» **EXERCISE DESCRIPTION**
From the entries that follow, gather each line holding the word "computer".

» **INFORMATION GIVEN**
*** Block opens ***
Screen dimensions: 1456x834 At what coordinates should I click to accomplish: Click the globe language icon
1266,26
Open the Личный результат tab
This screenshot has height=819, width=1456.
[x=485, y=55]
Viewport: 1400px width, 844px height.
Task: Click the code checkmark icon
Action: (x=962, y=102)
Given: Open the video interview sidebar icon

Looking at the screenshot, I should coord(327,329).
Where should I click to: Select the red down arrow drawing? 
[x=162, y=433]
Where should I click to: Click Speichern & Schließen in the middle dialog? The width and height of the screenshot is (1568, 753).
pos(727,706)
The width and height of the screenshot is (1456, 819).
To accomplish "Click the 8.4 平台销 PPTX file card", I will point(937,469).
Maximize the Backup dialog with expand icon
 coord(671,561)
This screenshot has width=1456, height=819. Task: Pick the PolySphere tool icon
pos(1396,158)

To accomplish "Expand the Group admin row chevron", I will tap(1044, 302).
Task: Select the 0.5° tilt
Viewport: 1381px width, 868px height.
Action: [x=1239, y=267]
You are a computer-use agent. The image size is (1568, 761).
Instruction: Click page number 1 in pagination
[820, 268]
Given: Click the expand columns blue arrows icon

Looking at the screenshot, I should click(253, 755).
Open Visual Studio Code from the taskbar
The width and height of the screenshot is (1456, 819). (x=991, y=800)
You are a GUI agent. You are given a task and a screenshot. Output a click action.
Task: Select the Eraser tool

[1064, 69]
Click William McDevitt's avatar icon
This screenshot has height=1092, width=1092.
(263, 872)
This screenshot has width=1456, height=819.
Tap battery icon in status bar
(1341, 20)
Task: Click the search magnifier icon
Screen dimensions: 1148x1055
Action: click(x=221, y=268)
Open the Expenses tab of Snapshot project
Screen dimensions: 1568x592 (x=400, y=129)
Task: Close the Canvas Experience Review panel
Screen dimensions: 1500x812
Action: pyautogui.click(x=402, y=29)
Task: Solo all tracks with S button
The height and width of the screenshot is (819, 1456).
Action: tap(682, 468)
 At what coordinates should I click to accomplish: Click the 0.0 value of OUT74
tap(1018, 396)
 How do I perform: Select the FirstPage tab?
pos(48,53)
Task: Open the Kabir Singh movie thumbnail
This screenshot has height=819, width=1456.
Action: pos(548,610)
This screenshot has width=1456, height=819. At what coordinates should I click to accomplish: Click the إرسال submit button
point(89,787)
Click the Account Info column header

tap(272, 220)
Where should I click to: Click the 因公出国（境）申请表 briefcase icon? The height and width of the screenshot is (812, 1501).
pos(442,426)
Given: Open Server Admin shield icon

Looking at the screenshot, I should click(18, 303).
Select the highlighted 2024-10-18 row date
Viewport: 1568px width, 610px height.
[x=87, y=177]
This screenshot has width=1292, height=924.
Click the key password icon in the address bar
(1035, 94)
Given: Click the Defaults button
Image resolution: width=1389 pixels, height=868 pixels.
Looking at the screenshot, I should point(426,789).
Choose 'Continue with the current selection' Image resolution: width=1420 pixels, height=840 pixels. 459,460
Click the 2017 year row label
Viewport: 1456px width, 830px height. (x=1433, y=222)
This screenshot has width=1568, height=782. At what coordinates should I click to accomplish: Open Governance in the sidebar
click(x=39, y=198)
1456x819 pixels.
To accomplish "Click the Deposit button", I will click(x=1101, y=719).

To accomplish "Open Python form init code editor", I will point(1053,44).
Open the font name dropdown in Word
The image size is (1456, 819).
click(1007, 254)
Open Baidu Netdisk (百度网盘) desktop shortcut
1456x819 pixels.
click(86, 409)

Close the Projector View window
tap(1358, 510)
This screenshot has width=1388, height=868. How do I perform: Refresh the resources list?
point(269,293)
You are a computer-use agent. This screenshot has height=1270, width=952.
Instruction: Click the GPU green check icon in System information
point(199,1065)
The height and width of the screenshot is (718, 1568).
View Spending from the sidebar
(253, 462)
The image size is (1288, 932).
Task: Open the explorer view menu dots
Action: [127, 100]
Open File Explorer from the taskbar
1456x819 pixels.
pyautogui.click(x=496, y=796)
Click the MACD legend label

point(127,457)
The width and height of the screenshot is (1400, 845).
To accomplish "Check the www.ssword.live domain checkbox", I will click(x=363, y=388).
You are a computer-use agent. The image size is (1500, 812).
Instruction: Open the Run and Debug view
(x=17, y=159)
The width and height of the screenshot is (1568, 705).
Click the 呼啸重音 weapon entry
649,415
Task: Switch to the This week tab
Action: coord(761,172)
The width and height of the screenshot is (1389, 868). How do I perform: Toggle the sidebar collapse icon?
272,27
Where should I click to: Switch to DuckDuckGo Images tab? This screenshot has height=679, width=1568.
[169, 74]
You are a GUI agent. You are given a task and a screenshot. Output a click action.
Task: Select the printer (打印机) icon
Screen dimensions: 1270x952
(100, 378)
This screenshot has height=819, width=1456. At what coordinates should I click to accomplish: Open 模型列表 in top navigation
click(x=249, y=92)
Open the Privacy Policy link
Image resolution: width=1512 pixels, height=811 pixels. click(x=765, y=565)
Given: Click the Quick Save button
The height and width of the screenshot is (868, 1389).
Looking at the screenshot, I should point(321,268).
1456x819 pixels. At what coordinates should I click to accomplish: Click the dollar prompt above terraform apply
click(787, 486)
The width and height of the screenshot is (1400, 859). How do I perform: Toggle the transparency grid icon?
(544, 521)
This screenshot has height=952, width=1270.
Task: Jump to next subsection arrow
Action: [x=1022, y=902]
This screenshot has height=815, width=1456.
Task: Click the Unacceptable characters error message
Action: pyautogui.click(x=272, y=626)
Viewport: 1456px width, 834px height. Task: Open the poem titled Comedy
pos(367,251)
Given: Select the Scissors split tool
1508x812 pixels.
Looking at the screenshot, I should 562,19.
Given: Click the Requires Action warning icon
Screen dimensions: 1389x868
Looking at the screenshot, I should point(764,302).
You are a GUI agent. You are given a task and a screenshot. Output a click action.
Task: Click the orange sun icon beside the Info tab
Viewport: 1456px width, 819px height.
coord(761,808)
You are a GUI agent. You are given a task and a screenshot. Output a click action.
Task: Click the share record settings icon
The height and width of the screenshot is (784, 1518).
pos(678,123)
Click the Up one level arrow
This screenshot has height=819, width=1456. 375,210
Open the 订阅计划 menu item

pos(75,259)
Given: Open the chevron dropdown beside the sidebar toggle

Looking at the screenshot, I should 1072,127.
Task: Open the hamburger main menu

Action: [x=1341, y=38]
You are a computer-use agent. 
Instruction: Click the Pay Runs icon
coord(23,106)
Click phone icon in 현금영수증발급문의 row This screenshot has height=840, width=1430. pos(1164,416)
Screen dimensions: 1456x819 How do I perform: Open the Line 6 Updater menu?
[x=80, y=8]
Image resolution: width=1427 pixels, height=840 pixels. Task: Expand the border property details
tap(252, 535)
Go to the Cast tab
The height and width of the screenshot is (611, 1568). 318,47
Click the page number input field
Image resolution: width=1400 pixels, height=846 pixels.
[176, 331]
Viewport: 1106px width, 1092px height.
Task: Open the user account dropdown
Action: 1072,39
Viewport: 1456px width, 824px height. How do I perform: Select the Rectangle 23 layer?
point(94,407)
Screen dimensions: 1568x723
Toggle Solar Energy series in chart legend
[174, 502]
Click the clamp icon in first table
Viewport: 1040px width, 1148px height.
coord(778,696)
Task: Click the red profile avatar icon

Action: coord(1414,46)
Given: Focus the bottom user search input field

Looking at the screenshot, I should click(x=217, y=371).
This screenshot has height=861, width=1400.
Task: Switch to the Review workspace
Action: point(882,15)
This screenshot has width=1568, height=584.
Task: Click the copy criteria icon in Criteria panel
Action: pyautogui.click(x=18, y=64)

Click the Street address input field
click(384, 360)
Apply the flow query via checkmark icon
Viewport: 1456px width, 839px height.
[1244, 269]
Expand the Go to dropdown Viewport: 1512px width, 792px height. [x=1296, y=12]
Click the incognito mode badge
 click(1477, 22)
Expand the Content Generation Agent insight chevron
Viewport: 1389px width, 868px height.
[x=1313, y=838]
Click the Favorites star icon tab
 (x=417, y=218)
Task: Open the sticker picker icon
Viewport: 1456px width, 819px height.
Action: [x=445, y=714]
*** Block closes ***
» **RESPONSE TO THIS TASK**
You are a computer-use agent. The image size is (1568, 761).
You are a computer-use agent. This screenshot has height=1270, width=952.
You are a computer-use agent. The image size is (1500, 812).
You are a computer-use agent. 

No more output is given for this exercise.